The precise compositional features of the intestinal microbiome that maximizes the prevention of infectious diseases have not been fully characterized. However, 16S rRNA profiling of gut-associated microbial communities in humans and in mouse models of infectious colitis have established key correlations between diet, microbiome composition, and resistance against infectious disease. For example, the presence of certain members of the Bacteroidetes and Firmicutes phyla in FMT is associated with effectiveness in treating CDI (55, 56). Moreover, disease in CDI patients is associated with a marked depletion of butyrogenic bacteria (56), which are typically members of the Bacteroidetes and Firmicutes. Butyrogenic bacteria anaerobically ferment complex polysaccharides such as dietary fiber and release short-chain fatty acids (SCFAs) such as butyrate as metabolic by-products. Indeed, long-term dietary fiber consumption in mice increases intestinal SCFA levels. Interestingly, butyrate counteracts C. difficile growth in vitro and could therefore also reduce burdens of this opportunistic pathogen in the gut (57). The protective effects of dietary fiber may not be limited to CDI. A second study utilizing the C. rodentium colitis model demonstrated that mice deprived of dietary fiber exhibited increased inflammation with C. rodentium infection. The authors proposed that in the absence of dietary fiber, an important source of nutrition for endogenous Bacteroides spp., these commensals instead “eat” the host mucus layer, which increases C. rodentium access to its preferred replicative niche, the apical epithelial surface (58). Thus, dietary fiber indirectly inhibits pathogen outgrowth in the gut through its effects on the pathogen itself and on the microbiota.

Amino acid availability.

Enteric infection significantly changes the metabolic landscape of the gut, which in turn can alter the milieu of available nutrients and impact enteric pathogen function (59, 60). For example, infection with enteric pathogens alters amino acid availability in the gut and consequently affects the development and progression of infectious disease. Using RNA sequencing and metabolomics in a mouse model of CDI, infection was associated with decreased availability of amino acids, especially proline and branched-chain amino acids. These metabolomic changes corresponded with increased bacterial transcription of amino acid utilization genes (61), therefore corroborating the limited availability of amino acids with CDI. Interestingly, administration of a low-protein or low-proline diet attenuated the expansion of C. difficile in ex-germfree mice transplanted with a human dysbiotic microbiota. Moreover, inactivation of proline utilization in C. difficile significantly reduced gut colonization (62). Together, these studies suggest that C. difficile preferentially utilizes proline for its overgrowth during CDI.

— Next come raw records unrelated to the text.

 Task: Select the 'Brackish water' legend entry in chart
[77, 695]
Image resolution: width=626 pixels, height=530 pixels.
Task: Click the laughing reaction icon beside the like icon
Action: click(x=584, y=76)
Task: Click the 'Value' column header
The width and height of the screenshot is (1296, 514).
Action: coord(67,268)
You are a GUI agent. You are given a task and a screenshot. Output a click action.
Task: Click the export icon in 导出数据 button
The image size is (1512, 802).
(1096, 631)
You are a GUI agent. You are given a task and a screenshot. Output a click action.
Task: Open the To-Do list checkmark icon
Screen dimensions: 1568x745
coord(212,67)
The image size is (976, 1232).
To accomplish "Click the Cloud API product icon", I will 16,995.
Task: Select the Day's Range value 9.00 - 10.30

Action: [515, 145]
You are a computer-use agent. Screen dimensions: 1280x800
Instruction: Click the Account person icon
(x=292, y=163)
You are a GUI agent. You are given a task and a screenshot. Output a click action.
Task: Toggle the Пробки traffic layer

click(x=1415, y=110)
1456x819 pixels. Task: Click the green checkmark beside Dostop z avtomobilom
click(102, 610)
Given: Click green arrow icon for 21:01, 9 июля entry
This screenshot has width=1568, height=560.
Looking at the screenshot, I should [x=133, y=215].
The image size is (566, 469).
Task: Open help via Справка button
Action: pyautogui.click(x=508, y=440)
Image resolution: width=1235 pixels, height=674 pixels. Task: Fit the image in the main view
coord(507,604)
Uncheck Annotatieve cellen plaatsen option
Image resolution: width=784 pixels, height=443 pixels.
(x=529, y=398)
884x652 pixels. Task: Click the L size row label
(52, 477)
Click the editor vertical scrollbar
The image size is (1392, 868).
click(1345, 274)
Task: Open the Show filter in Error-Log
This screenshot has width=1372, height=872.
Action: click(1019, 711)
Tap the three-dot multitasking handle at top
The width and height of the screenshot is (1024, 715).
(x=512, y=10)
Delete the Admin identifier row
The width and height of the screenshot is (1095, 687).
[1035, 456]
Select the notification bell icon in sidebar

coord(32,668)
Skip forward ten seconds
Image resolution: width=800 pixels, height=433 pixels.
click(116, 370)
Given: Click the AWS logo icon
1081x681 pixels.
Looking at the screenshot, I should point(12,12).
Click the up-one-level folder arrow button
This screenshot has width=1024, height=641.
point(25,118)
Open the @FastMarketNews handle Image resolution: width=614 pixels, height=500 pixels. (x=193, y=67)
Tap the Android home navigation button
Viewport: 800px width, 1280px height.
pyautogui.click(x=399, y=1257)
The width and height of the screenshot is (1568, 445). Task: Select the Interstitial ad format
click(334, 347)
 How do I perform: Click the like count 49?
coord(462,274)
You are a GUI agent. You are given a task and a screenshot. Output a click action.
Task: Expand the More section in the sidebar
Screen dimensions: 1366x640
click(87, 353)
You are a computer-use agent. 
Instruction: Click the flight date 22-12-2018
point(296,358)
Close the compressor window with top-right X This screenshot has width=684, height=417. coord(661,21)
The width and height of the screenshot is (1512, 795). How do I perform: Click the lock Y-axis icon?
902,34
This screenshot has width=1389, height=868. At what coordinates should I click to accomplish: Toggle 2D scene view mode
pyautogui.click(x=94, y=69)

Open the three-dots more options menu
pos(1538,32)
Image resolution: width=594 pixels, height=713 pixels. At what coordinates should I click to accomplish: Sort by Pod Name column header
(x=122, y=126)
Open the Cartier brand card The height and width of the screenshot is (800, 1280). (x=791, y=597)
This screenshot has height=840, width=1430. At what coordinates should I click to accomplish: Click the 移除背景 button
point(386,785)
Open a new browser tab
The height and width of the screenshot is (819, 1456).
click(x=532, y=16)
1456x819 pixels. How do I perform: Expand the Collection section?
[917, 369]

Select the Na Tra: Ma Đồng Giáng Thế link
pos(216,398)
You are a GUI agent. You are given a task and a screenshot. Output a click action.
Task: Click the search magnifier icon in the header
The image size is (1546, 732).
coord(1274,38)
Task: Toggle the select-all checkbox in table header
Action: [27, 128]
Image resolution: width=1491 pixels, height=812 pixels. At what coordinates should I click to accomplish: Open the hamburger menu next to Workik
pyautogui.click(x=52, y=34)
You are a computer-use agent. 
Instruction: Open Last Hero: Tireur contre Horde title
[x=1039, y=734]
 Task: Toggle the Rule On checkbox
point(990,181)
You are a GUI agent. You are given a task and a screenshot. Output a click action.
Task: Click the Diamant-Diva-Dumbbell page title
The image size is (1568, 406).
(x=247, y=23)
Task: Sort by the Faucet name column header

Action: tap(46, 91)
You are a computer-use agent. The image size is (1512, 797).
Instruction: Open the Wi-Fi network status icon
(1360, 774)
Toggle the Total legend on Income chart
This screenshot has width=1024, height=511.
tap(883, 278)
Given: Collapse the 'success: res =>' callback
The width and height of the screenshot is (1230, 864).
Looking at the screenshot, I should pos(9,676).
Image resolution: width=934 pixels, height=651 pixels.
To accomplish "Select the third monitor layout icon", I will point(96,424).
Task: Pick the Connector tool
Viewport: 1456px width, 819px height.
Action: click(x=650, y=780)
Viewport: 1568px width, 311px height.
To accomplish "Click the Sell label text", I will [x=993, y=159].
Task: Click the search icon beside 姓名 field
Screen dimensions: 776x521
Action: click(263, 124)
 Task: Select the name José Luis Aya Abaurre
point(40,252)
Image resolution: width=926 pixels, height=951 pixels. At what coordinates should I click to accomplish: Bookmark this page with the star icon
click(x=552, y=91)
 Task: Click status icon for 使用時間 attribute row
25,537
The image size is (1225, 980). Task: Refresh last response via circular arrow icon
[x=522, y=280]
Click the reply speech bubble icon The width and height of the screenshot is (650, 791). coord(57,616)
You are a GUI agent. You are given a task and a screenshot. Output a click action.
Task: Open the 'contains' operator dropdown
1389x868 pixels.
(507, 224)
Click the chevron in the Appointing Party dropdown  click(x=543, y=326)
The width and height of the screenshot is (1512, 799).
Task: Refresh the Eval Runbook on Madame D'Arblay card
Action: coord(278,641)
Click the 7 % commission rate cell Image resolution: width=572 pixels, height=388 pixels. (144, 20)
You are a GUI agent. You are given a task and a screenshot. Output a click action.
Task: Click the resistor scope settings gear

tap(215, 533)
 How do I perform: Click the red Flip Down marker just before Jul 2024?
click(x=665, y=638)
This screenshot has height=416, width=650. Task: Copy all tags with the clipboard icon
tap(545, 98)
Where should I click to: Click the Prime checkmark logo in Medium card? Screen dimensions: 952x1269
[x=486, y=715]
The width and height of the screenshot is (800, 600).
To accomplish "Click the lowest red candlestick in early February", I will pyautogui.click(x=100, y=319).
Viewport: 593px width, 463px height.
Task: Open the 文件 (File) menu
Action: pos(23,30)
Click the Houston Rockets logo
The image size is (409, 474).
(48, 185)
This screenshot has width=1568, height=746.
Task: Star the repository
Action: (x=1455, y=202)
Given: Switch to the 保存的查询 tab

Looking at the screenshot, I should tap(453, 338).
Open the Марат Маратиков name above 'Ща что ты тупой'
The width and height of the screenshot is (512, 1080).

In contrast, infection with C. rodentium increases the availability of the amino acid l-cysteine in the murine colon (59). A high-throughput screen identified significant regulators involved in LEE regulation, including CutR (63). The presence of cysteine is sensed by CutR, which serves as an activator of the LEE in the presence of cysteine. Indeed, a cutR mutant is attenuated for pathogenesis in mice. Similarly, mice fed a high-cysteine diet succumb to infection with C. rodentium earlier than mice fed a low-cysteine diet (63). CutR is prevalent among members of the Enterobacteriaceae, including EHEC and Salmonella, making it an important target for antivirulence strategies. These findings demonstrate that acute dietary interventions alter the colonization potential of enteric pathogens.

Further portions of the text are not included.